Records for this exercise:
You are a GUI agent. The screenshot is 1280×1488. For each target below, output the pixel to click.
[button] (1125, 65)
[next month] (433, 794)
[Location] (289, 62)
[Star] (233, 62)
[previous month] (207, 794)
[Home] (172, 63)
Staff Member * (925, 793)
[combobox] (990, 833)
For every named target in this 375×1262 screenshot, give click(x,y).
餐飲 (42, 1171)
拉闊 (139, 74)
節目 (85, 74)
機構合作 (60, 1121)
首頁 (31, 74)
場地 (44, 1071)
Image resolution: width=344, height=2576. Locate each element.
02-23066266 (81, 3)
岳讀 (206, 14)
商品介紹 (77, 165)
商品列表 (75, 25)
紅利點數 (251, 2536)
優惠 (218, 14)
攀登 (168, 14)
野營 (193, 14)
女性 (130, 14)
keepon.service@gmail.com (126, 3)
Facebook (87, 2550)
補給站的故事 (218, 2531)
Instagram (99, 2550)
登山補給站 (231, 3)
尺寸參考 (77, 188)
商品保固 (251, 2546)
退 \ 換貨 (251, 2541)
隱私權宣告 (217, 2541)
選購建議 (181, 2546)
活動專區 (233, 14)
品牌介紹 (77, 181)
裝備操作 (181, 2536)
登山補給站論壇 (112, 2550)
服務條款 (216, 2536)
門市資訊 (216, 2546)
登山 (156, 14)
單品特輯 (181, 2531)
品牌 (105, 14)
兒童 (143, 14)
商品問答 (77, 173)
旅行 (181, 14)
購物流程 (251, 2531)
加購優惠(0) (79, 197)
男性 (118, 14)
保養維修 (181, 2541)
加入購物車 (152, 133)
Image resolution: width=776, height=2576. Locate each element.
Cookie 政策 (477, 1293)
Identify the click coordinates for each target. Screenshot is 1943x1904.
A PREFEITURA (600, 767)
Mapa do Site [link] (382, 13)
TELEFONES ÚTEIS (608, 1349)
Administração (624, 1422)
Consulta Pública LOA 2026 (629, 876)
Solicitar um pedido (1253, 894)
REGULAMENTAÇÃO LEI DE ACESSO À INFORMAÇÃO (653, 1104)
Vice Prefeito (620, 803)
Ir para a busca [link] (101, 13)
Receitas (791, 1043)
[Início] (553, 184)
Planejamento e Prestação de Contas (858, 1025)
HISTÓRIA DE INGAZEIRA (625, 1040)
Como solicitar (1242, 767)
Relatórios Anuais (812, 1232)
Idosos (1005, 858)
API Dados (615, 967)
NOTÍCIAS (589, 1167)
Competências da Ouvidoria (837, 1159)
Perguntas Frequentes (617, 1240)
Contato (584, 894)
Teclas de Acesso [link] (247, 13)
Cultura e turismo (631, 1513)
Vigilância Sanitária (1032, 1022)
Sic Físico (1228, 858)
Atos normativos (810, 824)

Work instructions: Working from the entries above, find every line in which the word "element" occurs and copy it.

Response to the task:
Image resolution: width=344, height=2576. Locate each element.
Image resolution: width=776, height=2576. Locate each element.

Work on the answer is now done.